Multiple reviewers highlighted inkjet-printed vinyl wallpaper titled "Thriving and Potential, Displaced (Again and Again and…)" by Njideka Akunyili Crosby and a five-sided console television, recalling the network news era, designed by curator Hannah Beachler with a film by Jenn Nkiru titled "OUT/ SIDE OF TIME" shot on location in Weeksville, Brooklyn. For Salamishah Tillet of The New York Times, a dress made of paper, clay, gold, crystals, and resin, called "Justice of Ezili" by Jean-Louis Fabiola, best captures the combinations of times and objects in the exhibit. Hyperallergic's Valentina Di Liscia said Jomo Tariku's "Mido Chair" was "one of the most striking contemporary pieces on display". It is seen as resonating with a 19th vulcanite rubber comb also on display, a "[product] of a colonial economy that exploited Indigenous labor [with a] decorative border in the shape of a link chain [that] recalls the danger of capture and bondage faced by freed Black individuals following the passage of the Fugitive Slave Act in 1850", which itself was chosen to evoke a gutta-percha comb excavated in 2011. Other artists in the exhibit include Willie Cole, Elizabeth Catlett, and Lorna Simpson.

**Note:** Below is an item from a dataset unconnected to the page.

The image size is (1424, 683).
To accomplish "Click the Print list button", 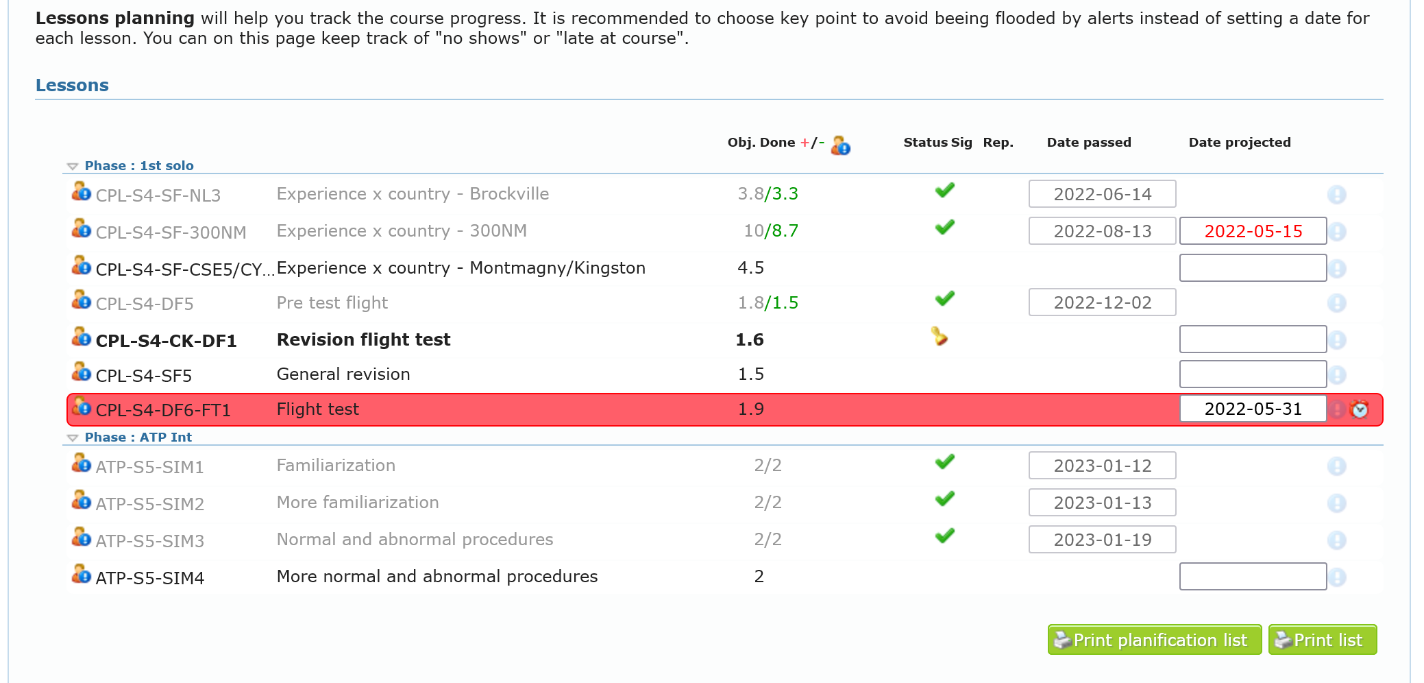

While the exhibition shapes the narratives of black artists and creatives, Roberto Lugo created a vase called Digable Underground, which portrays Harriet Tubman and Erykah Badu on either side, surrounded by images of gold roses, black, gold and red Pan-African colors and graffiti, an homage to cumulative symbols of blackness. The queer artist Tourmaline continues this transcendence of the past in a 2020 self-portrait titled Morning Cloak that builds on this transcendence of who and what should be centered not only in the context of portraiture but the significance of black portraiture.

Ini Archibong's Vernus 3 is a piece in the Before Yesterday We Could Fly: An Afrofuturist Period Room inspired by the glass artifacts found in the excavation of 2011. The piece, made from glass and galvanized steel, is a futuristic chandelier structure with hues of orange and yellow. Vernus 3 can be seen in the futuristic side of the house, the living room, bringing a warmth to the space. More of Archibong's work can be seen throughout speculative side of the room. A pair of Atlas Chairs upholstered with an African inspired fabric accompany the marble and glass Orion Table. Both pieces showcase bright colors and make up the lounge area in the living room.

== Reception ==
In addition to praise for individual artworks like those of Crosby, Nkiru, and Fabiola, the exhibit has received largely positive reviews. Salamishah Tillet called the rooms "breathtaking" and wrote that one of the most salient characteristics of the exhibit is its "ornateness [which] underscores the toll of the city's loss, and the consequences of denying Black people the ability to pass on their wealth across generations". Tillet praised the use of a "traditional period room, a genre that is increasingly scrutinized by critics for its whitewashing of history", changing it from something that claims to be an accurate portrayal of the past to something that "[embraces] how the racial contradictions of New York City's history and the utopian aspirations of Seneca Village continue to shape our country today". Gothamist's Jennifer Vanasco called the exhibit "a finely-detailed marvel" and "a sparkling wonder, with surprising objects everywhere one looks". Met Costume Institute Fellow Jonathan Square told Hyperallergic that while he loved the idea, he would have preferred a better use of space than a "structure within a structure" which felt "a bit cluttered, and feels a little ramshackled". Darla Migan wrote in Artnet that although it feels "cramped" relative to similar rooms in the museum, it "works considering that the intention behind this project is also far less grandiose" than traditional period rooms.